What you need to do
Show each line in the records below that contains the word "accomplish", copied in full.

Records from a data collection
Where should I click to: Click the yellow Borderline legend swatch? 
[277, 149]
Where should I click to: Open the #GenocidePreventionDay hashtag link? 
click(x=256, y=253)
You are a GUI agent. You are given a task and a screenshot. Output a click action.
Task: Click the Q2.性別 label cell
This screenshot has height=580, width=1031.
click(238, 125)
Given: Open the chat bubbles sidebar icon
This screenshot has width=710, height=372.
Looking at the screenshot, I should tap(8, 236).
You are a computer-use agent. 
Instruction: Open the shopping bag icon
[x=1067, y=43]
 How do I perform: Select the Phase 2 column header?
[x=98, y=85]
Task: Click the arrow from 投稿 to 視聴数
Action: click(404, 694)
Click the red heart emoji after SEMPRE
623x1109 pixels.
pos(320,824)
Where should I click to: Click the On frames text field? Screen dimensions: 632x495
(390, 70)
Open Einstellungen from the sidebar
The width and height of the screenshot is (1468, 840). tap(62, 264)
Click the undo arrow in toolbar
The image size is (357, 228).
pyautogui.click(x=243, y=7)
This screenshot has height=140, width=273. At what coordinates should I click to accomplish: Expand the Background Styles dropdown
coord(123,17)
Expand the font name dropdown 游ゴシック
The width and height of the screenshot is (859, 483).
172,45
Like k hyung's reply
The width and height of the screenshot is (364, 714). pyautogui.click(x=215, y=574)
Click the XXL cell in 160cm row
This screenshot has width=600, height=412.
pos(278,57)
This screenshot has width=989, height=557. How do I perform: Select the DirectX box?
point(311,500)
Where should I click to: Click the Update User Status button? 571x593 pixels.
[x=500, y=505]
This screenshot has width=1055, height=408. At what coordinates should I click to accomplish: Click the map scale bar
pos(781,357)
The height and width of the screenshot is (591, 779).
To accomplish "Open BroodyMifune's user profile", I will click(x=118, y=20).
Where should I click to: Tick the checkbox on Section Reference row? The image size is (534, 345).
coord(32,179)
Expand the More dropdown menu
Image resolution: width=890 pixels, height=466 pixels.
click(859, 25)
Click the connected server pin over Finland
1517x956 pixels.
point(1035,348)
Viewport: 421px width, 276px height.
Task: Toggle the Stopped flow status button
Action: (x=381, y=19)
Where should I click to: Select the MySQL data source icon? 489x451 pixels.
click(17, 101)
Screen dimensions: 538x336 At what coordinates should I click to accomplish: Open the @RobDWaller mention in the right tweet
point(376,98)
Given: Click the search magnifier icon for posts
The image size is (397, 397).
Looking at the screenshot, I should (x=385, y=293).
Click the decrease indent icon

Reply
This screenshot has height=140, width=273. At what coordinates should I click to accomplish: Expand the Background Styles dropdown
This screenshot has width=1055, height=408. At what coordinates should I click to accomplish: Click the map scale bar
To accomplish "Open BroodyMifune's user profile", I will click(x=118, y=20).
Screen dimensions: 538x336 At what coordinates should I click to accomplish: Open the @RobDWaller mention in the right tweet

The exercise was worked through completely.